To create the realistic casino-like environment required, hosts must, in practice, stand at the tables on camera for eight hours a day. Workers claim they are penalized for needing to leave, even for health reasons. Over time, these violations can add up and workers can lose their jobs, they allege.
“You need to talk all the time. Even if during the betting time, even the six seconds, you’re quiet, you will lose a point, and that means you will lose part of the salary,” says Tamar Ansiani, a game host who is among the striking workers.
In 2022, a dealer fainted at one of the tables live on camera during her shift. Ansiani alleges that other employees were not allowed to leave their own tables to help her, and those that did were penalized.
“Management,” she says, “doesn’t treat us like humans.”
Other employees reported alleged water leaking onto electrical equipment and shared photos of bug bites that they claim came from working at Evolution’s office.

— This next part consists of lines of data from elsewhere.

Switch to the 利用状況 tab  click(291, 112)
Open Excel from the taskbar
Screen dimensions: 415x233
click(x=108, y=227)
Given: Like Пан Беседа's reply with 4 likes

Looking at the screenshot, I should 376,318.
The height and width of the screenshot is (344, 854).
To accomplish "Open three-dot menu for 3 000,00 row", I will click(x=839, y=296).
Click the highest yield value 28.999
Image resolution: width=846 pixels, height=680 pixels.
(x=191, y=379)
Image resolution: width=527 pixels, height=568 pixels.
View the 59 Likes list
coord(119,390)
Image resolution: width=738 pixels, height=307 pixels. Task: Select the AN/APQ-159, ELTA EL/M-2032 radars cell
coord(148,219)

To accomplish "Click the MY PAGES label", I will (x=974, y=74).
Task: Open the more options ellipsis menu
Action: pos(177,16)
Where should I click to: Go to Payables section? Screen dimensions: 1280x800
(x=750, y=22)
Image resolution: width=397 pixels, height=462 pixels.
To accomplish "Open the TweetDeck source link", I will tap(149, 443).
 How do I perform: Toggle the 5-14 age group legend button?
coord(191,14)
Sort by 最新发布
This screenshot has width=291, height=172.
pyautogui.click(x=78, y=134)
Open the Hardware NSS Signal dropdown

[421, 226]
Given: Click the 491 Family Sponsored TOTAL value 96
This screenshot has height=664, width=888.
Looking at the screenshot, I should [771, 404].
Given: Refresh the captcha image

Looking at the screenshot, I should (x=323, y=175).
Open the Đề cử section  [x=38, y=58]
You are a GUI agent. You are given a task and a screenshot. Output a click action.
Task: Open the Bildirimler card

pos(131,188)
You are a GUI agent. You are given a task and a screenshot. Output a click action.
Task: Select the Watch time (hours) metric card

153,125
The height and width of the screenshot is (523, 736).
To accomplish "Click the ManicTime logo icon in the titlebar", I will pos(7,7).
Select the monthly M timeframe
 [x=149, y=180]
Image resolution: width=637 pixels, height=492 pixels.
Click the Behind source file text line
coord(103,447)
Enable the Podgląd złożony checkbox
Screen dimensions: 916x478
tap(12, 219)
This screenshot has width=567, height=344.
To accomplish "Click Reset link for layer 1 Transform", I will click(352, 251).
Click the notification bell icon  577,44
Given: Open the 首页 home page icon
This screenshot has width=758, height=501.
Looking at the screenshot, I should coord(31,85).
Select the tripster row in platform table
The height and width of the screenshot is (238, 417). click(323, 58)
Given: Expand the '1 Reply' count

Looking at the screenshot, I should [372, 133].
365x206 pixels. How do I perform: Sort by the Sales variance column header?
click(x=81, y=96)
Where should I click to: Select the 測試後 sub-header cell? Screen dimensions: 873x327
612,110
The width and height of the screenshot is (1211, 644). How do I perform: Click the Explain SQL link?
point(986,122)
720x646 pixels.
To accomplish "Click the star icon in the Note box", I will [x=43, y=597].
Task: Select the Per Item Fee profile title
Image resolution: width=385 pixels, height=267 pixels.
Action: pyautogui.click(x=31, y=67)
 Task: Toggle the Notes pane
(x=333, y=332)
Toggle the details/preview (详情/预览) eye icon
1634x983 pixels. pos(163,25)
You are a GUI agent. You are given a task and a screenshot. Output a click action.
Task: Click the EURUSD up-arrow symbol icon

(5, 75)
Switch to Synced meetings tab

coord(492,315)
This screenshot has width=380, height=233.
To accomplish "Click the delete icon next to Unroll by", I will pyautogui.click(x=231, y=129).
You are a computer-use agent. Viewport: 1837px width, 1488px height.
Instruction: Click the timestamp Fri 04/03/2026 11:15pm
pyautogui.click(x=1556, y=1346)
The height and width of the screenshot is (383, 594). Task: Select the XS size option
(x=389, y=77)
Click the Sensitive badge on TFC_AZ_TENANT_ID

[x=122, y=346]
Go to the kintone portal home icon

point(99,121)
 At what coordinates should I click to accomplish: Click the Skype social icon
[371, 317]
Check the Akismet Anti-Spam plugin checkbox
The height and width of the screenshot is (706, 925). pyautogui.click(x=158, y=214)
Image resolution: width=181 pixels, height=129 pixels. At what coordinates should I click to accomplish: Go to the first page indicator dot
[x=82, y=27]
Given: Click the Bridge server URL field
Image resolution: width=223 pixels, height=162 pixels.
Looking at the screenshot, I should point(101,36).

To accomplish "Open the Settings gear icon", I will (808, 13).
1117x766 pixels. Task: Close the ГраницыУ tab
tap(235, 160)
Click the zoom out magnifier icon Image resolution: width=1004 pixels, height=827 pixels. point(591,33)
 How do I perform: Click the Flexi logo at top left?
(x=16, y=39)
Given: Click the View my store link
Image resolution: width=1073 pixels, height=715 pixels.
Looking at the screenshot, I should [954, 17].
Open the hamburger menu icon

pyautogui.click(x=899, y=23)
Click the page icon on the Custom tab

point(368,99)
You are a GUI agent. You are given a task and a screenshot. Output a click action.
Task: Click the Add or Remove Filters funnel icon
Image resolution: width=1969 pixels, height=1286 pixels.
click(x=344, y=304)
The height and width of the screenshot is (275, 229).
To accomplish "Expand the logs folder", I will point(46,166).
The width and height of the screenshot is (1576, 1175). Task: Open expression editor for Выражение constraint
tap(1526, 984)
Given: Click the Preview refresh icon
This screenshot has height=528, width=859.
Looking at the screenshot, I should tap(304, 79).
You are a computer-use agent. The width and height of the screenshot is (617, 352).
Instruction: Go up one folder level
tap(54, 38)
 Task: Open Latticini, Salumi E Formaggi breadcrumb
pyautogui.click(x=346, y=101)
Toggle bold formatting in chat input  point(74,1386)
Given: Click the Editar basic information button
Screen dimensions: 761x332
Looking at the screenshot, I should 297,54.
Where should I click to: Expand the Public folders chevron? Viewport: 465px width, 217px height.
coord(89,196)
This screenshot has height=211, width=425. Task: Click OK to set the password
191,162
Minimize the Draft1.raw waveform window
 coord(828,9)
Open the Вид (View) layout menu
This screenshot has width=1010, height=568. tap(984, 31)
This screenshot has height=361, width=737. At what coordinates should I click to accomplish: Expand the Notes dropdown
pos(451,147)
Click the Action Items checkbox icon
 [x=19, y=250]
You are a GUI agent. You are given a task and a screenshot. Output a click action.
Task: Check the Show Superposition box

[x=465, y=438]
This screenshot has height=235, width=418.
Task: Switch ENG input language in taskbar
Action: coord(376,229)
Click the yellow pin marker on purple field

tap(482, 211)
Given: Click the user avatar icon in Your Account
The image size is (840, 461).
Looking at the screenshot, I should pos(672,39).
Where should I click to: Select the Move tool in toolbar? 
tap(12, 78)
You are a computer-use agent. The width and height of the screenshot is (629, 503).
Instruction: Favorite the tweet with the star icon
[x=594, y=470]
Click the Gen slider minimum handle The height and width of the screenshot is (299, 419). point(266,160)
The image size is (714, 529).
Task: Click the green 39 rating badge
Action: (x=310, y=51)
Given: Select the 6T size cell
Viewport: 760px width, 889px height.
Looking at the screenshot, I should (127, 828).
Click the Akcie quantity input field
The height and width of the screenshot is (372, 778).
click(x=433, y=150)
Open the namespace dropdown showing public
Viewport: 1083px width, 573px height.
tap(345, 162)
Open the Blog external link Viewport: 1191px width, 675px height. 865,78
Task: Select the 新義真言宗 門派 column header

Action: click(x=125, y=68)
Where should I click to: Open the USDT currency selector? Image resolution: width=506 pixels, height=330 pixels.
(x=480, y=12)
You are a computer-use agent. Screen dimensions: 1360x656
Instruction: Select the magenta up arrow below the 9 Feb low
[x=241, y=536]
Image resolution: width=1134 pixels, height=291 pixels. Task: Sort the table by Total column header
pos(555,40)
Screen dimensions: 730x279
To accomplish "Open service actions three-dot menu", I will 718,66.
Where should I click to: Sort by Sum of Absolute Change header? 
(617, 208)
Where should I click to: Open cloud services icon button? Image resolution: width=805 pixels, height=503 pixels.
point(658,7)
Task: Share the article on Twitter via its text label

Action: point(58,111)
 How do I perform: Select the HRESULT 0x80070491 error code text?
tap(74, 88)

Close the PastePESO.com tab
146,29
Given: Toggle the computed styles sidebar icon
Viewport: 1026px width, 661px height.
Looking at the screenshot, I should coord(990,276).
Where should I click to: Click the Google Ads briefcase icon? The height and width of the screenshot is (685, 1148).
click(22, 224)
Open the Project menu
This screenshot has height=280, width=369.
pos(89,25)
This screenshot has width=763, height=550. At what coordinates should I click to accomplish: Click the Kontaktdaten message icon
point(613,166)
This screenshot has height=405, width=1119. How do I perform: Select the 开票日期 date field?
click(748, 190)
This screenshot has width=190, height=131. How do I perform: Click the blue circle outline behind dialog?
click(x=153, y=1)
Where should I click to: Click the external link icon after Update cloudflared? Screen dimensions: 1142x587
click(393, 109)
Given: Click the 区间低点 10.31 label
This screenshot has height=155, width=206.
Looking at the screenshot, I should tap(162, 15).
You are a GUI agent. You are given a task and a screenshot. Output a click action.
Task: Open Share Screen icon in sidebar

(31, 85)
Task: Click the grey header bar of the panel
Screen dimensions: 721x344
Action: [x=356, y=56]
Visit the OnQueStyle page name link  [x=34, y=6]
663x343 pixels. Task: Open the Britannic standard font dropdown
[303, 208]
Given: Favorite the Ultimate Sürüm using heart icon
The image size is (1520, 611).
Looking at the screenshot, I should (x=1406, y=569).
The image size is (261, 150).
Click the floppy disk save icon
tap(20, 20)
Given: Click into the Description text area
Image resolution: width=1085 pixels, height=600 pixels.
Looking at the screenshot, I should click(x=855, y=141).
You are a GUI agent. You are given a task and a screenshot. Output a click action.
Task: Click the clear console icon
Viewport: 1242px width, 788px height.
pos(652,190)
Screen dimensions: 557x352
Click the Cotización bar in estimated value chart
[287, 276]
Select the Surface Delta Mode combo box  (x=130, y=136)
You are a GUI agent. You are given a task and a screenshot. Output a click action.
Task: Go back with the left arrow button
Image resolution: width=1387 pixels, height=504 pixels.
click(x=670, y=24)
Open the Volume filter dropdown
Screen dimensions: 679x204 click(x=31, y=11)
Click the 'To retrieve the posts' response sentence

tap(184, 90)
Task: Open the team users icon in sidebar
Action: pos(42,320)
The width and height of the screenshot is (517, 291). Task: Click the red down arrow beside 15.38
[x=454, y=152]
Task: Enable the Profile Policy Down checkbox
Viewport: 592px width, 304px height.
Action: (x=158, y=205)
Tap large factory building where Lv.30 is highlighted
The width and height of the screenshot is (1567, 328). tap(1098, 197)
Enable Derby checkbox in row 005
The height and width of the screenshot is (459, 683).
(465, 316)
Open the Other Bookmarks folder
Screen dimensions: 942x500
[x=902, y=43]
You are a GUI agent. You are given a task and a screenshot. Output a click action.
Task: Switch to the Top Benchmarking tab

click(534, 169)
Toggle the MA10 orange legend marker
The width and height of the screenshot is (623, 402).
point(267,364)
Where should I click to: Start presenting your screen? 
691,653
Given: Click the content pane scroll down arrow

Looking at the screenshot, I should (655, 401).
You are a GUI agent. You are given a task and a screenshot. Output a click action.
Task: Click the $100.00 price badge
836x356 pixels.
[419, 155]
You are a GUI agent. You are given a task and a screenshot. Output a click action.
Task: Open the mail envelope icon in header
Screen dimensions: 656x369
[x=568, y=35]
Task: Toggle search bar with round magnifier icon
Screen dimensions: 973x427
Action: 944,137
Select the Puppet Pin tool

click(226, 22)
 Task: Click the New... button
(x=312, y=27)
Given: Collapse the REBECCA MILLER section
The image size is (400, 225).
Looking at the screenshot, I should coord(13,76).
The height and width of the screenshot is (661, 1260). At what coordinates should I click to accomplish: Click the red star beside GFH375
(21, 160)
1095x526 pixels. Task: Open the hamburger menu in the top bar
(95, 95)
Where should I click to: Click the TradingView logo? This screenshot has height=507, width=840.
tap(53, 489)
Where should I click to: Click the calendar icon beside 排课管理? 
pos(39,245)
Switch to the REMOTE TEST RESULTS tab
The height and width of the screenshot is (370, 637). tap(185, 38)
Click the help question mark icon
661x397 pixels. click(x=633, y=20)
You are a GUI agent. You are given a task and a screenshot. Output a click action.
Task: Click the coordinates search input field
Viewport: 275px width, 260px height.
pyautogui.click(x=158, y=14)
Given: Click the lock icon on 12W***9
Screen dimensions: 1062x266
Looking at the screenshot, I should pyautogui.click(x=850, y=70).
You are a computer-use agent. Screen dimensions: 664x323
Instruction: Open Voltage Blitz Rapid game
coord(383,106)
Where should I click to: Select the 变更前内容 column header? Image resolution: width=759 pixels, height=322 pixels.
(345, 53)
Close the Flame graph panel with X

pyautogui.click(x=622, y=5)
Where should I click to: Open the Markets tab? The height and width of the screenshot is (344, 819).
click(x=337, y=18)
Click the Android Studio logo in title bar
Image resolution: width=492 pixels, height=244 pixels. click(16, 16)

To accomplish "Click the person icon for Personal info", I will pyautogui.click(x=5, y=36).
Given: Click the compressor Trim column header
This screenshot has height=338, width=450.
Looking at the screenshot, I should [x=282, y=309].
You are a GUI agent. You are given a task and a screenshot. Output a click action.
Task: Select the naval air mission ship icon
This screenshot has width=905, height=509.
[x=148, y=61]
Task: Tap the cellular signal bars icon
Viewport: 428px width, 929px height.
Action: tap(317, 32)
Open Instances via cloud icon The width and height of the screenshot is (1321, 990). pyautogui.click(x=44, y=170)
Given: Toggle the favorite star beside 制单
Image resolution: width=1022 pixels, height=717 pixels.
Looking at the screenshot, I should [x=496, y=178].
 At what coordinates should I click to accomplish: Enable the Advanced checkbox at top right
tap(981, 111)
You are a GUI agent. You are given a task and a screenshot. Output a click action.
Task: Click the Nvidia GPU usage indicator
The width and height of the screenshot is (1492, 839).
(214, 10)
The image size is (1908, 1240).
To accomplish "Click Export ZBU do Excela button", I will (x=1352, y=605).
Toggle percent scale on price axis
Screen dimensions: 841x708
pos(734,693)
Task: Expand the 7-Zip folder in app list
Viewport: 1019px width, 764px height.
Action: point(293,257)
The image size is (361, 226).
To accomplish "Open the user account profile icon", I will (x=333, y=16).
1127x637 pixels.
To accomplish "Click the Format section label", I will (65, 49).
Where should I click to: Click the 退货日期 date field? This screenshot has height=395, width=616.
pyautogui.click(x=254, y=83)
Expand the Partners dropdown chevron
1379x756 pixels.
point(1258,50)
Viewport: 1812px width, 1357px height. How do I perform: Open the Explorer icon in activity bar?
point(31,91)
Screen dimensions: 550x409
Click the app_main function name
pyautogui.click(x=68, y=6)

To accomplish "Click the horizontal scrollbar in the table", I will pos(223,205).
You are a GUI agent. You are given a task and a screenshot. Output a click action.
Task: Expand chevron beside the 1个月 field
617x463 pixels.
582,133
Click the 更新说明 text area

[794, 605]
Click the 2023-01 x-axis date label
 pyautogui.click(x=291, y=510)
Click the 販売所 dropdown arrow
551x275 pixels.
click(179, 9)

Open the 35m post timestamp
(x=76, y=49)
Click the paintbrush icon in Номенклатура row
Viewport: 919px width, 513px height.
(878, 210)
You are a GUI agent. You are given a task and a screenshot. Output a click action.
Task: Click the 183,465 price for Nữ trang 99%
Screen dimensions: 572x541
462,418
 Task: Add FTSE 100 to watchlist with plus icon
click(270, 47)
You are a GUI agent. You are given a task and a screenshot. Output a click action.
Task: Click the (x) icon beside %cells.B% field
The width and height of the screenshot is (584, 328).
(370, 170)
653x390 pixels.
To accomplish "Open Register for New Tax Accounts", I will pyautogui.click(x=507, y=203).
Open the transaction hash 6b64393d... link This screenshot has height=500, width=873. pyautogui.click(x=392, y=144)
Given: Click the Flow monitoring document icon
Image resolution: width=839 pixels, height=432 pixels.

Ansiani was on hunger strike as part of the protests, even sewing her own mouth with a stitch, but broke her fasting after more than two weeks without food. She, however, remains on the picket lines.
Workers have issued a series of demands, including overtime pay for holidays, better sanitary conditions within the offices, an onsite doctor, and a pay increase of 100 percent to more closely match what dealers in brick and mortar casinos make in Tbilisi.
Evolution's Linton says that the company offers "highly competitive salaries and benefits and pays roughly double to other comparable roles in Georgia." He adds: "In addition, we offer benefits such as health insurance, free gym, free language courses and scholarships for studying alongside working. We provide a first place of work and a stepping stone for a future career for thousands of young Georgians in a work environment that we are proud of."
Lelyte, however, noted in a comment to Swedish paper Svenska Dagbladet that workers at real-life casinos make closer to $1,000 a month.